Pixel coordinate grounding data
#####

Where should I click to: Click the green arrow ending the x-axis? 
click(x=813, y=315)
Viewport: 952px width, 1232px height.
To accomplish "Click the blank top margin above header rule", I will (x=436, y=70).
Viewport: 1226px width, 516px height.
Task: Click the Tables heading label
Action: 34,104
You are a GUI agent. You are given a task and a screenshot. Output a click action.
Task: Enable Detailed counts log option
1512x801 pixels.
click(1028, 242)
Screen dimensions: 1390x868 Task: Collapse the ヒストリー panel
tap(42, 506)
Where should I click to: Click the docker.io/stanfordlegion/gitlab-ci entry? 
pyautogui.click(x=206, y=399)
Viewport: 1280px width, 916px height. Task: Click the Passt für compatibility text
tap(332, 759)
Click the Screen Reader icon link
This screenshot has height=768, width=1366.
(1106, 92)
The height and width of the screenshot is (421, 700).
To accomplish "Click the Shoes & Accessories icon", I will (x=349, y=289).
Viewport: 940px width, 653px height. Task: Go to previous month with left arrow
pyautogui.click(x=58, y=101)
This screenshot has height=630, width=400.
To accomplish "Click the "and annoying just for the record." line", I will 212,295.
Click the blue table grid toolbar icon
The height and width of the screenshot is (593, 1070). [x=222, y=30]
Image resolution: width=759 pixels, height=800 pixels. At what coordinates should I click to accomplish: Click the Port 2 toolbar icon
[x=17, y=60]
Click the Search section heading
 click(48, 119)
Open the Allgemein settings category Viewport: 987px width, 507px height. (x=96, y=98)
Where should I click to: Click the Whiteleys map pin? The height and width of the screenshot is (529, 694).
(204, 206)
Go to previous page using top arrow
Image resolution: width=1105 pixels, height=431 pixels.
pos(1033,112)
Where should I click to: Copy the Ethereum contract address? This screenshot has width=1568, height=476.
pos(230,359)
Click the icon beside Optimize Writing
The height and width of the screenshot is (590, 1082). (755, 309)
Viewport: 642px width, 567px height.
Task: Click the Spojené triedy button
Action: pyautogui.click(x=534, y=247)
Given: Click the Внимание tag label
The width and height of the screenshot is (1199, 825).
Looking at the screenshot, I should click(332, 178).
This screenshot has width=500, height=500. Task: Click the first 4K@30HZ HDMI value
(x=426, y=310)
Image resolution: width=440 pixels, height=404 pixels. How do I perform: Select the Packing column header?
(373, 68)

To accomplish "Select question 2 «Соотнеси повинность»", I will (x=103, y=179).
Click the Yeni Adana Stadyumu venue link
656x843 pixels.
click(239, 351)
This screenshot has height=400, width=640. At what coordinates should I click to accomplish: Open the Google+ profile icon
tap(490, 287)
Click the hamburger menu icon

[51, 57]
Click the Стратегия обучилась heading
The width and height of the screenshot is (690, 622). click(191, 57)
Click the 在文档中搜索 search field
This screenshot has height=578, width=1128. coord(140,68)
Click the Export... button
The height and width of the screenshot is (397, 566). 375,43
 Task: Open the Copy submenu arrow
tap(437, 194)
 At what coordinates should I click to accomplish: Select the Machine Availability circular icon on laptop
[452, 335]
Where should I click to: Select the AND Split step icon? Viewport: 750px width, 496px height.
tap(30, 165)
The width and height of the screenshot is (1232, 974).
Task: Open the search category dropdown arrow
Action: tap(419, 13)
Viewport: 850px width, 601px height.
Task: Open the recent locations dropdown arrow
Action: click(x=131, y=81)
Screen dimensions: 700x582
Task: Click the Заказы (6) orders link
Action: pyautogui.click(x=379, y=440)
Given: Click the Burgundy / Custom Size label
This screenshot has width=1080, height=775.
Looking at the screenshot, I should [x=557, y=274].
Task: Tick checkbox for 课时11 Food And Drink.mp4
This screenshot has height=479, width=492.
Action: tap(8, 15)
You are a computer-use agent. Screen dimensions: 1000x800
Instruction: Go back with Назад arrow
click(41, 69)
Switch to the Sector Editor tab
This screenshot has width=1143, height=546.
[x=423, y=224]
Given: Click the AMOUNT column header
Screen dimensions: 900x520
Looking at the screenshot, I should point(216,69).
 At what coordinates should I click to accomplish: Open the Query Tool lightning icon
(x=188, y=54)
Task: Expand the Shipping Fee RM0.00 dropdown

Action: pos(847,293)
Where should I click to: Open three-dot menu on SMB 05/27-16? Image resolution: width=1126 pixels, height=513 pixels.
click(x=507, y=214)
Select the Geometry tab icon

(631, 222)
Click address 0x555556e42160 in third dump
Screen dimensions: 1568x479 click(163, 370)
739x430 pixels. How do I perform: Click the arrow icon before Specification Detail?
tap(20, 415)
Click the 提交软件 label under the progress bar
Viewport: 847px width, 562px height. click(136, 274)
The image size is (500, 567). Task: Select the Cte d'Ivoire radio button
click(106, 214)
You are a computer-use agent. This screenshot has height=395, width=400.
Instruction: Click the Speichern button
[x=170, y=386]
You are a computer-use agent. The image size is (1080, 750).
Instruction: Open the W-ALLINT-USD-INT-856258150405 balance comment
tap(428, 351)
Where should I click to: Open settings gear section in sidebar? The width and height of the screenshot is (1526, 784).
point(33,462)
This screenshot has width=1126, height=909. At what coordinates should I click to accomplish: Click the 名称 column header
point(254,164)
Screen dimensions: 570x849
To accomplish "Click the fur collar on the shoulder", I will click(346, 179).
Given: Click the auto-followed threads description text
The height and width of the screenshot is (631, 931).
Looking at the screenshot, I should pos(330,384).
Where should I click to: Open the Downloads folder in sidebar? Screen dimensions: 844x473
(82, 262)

#####

(ACTIVITY): Go through the data and copy every line that includes "computer".

(EXERCISE SOLUTION):
You are a computer-use agent. Screen dimensions: 1000x800
You are a computer-use agent. This screenshot has height=395, width=400.
You are a computer-use agent. The image size is (1080, 750).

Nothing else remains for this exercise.